Setting Limits

Date: August 14, 2020 l Author: Mariana Caro, LCSW

As caregivers, it is our job to set limits in order to keep kids safe. Oftentimes, the way we set these limits, however, can lead to meltdowns and tension in our relationship with our kids. Instead of simply saying “no” to their requests, which can feel dismissive and sometimes even aggressive, try following Dr. Garry Landreth’s breakdown for limit setting:

1. First we want to connect – validate and name the feeling that they are expressing. This helps calm their brain and body as they feel seen and heard by you
2. Then we set the limit in a non-judgmental way, which communicates the rule clearly
3. Lastly, we give options. This helps kids feel empowered to use their words to get their needs met.

Here are a couple of example limit setting responses you can give your children:

“You really want that toy. These toys are not for stealing. When we get home you can play with a toy from your special box or you and I can play a game together outside.”

“It’s really fun to jump on the bed, but furniture is not for climbing on. You can jump on the floor with me or you can go outside and jump on the trampoline.”

“You’re angry that your brother took your food. People are not for hurting. When you’re angry you can scream into a pillow or go for a run outside.”

Keep in mind that you always want to try to stick to giving your kids two positive choices. Whenever possible, you also want to make one of those choices a relational option that you can do together.

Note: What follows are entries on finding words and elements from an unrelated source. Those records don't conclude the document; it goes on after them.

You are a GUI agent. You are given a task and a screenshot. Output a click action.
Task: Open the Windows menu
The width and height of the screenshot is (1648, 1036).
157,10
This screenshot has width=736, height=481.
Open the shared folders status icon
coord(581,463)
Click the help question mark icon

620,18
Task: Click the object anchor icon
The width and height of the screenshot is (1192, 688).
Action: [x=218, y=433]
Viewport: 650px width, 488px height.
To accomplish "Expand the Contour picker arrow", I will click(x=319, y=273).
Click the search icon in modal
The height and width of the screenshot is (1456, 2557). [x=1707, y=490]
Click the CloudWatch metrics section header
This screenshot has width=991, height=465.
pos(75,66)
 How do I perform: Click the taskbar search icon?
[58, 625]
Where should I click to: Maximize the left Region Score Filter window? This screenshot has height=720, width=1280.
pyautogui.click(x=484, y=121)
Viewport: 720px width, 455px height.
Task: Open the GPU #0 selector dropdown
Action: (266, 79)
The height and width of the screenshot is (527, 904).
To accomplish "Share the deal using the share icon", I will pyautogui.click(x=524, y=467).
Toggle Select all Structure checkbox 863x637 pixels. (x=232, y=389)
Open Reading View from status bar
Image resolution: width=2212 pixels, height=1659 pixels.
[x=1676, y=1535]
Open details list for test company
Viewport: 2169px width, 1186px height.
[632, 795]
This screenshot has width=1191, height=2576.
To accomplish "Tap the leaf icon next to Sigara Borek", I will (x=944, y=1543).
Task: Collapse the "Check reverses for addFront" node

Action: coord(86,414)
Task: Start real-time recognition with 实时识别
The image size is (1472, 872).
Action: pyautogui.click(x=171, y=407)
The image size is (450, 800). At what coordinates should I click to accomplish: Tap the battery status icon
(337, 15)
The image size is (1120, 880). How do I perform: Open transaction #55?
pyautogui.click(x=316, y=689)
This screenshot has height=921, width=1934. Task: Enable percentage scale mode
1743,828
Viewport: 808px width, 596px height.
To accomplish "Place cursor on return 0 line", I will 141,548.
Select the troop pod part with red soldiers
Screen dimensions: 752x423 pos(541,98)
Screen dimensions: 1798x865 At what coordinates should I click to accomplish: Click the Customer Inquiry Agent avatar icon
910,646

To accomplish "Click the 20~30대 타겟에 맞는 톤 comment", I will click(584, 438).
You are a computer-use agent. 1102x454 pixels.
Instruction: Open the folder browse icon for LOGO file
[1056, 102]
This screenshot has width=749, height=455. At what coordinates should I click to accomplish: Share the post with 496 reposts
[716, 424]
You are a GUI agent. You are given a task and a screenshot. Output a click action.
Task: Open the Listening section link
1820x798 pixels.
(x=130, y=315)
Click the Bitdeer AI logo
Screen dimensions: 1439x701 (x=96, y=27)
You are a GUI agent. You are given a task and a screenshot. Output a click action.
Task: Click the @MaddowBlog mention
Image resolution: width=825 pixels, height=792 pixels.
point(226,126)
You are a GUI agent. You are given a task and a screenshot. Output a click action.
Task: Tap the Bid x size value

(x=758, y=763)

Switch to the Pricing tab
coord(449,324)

If your child is having a hard time accepting the choices, try a compromise. It might feel like you’re giving in and giving up control, but you’re actually teaching them a valuable lesson in negotiating needs within the context of relationship. Compromises teach them that relationships are not just one-sided, and that in asking them to give up what they want, you are willing to be uncomfortable too and sacrifice for the sake of your relationship.

Following these steps takes practice. Remembering two choices in the heat of the moment can be hard, so I challenge you to take 5 minutes a day to practice setting limits and giving choices for things you know your child most consistently struggles with. The more you practice it, the easier it will become!